───── Data for review

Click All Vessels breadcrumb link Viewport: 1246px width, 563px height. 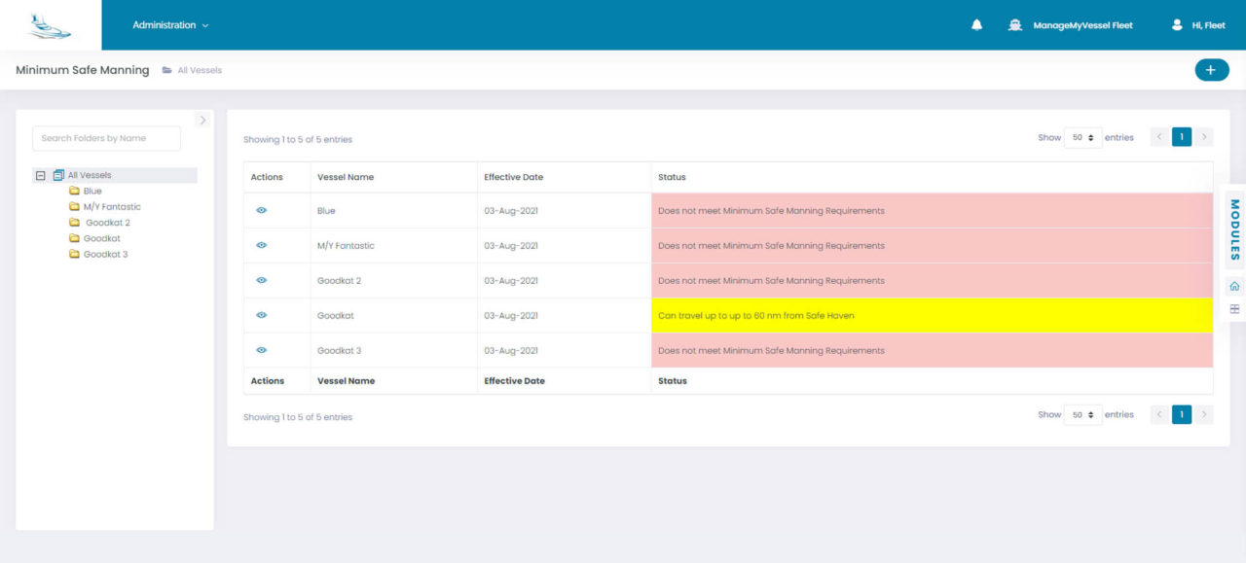(x=200, y=71)
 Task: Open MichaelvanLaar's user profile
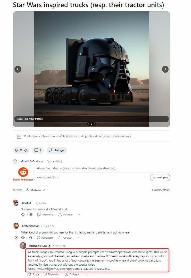(38, 246)
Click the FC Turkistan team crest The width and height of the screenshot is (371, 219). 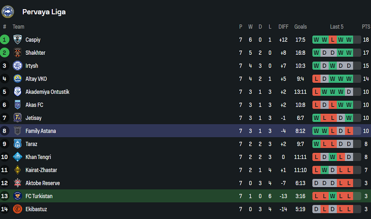point(18,196)
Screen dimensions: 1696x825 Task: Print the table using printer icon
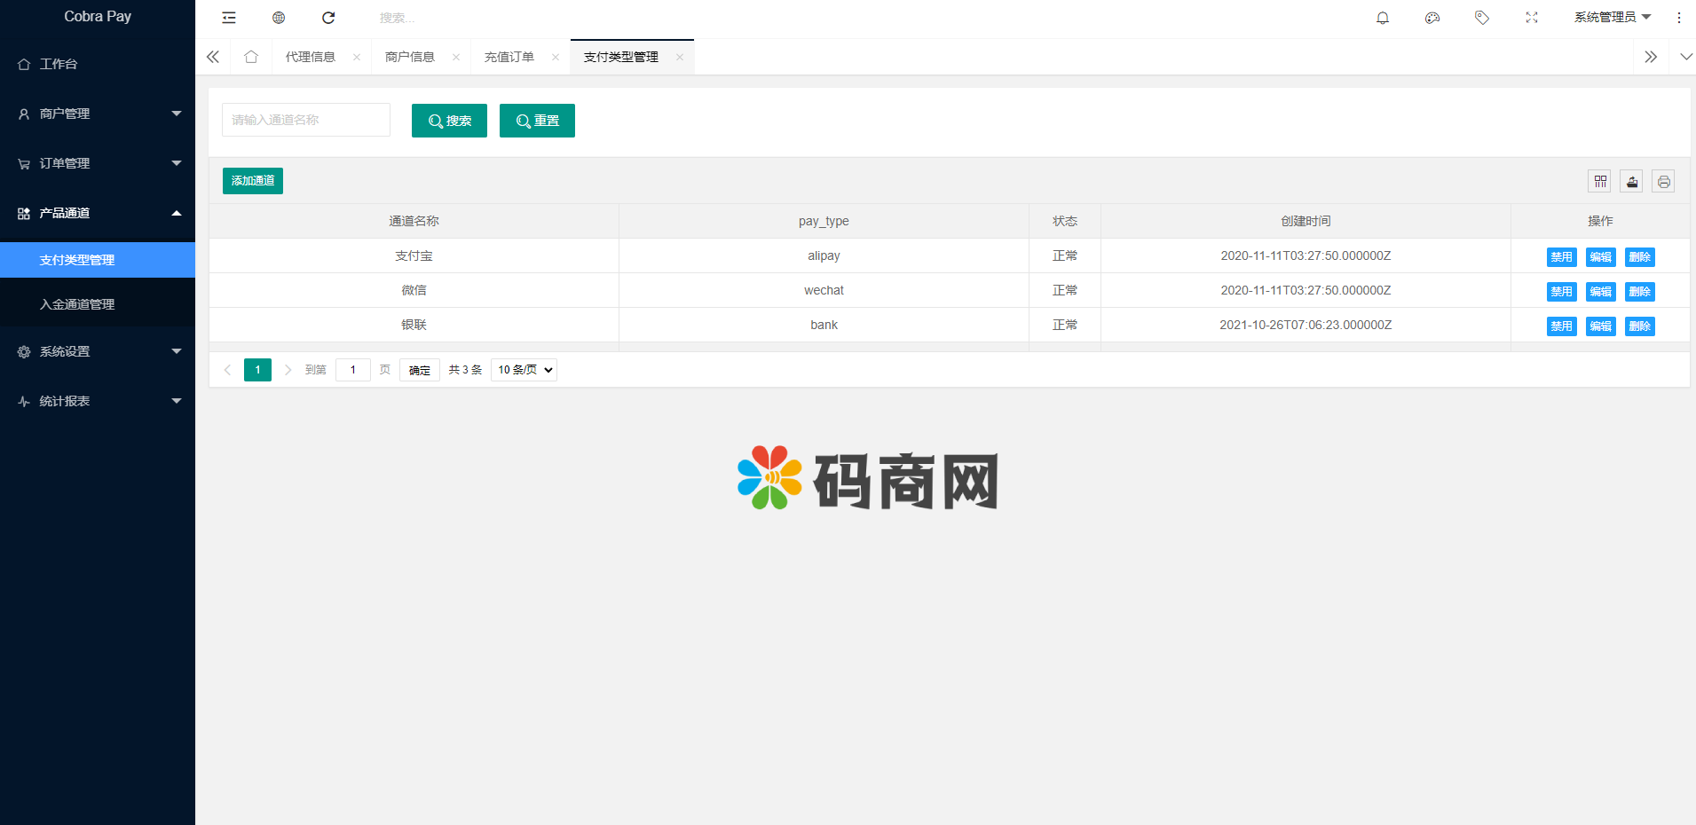click(x=1664, y=181)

──────────

=== To do ===
Restate word for word the lines beginning with the one that contains "Screen dimensions: 1696x825" and ending with the last line of the listing; pictures stay out.

=== Solution to the exercise ===
Screen dimensions: 1696x825 Task: Print the table using printer icon
click(x=1664, y=181)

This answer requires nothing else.